**Word and element location records**
----------------
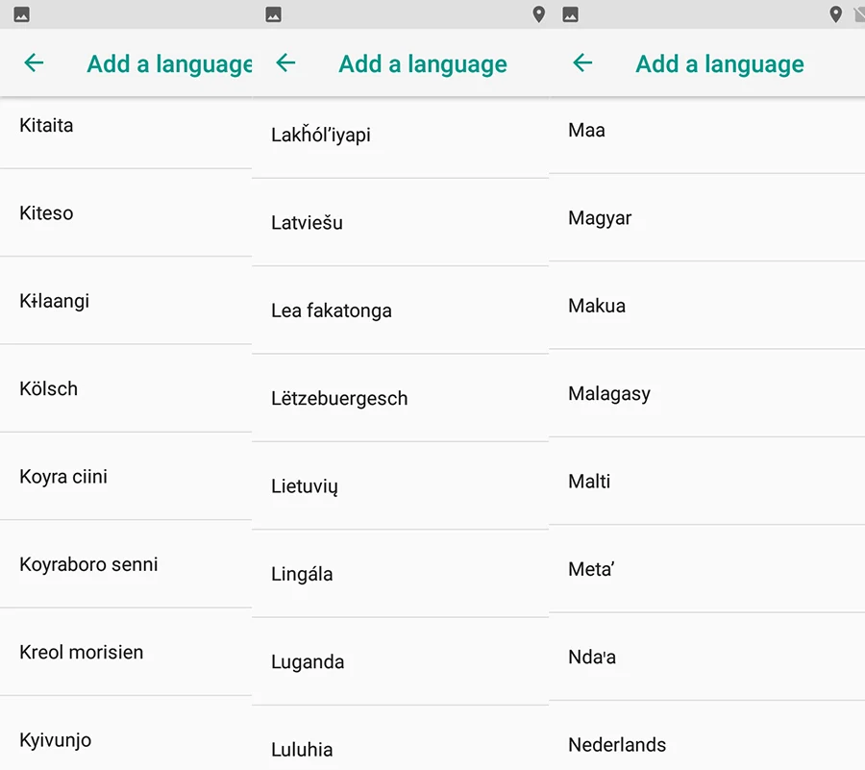Tap the location pin icon in right status bar

[836, 14]
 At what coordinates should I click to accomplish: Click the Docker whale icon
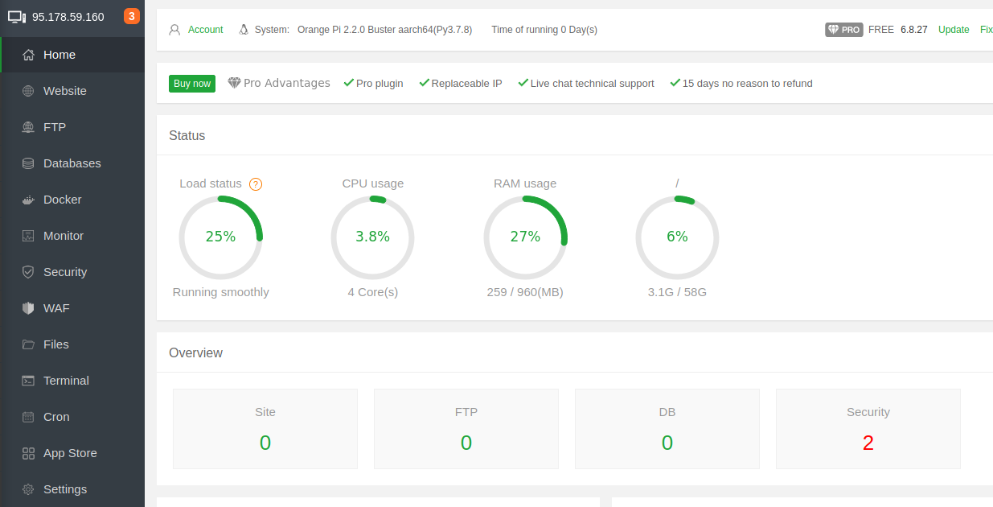(x=28, y=200)
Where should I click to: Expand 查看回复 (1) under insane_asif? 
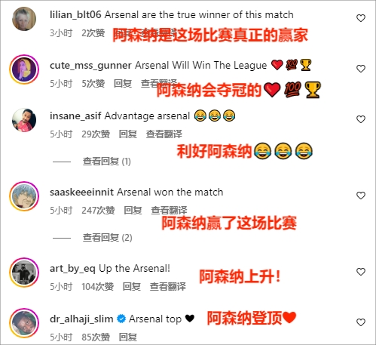(107, 162)
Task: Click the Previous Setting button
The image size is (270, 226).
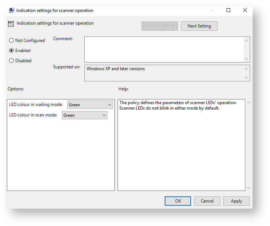Action: point(160,26)
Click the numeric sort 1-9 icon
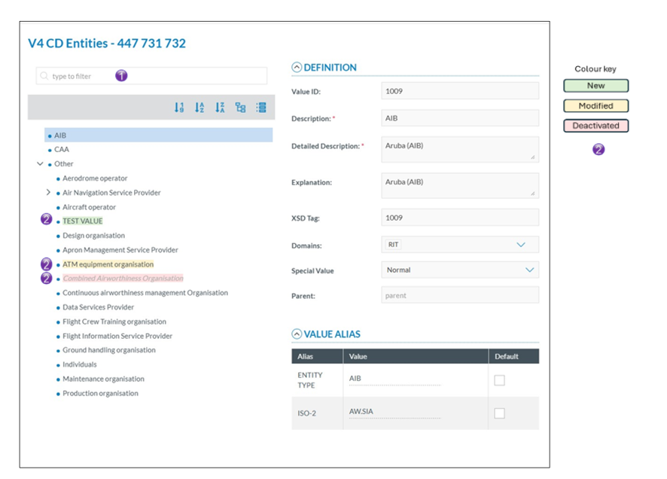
----------------
**Goal**
Recast every line of the items above as a Markdown table with two columns, Row and Text. Give each nonblank line its own numbered row, skip blank lines, and leave the pictures out.

**The response**
| Row | Text |
|---|---|
| 1 | Tap the location pin icon in right status bar |
| 2 | [836, 14] |
| 3 |  At what coordinates should I click to accomplish: Click the Docker whale icon |
| 4 | (x=28, y=200) |
| 5 | Where should I click to: Expand 查看回复 (1) under insane_asif?  |
| 6 | (107, 162) |
| 7 | Task: Click the Previous Setting button |
| 8 | The image size is (270, 226). |
| 9 | Action: point(160,26) |
| 10 | Click the numeric sort 1-9 icon |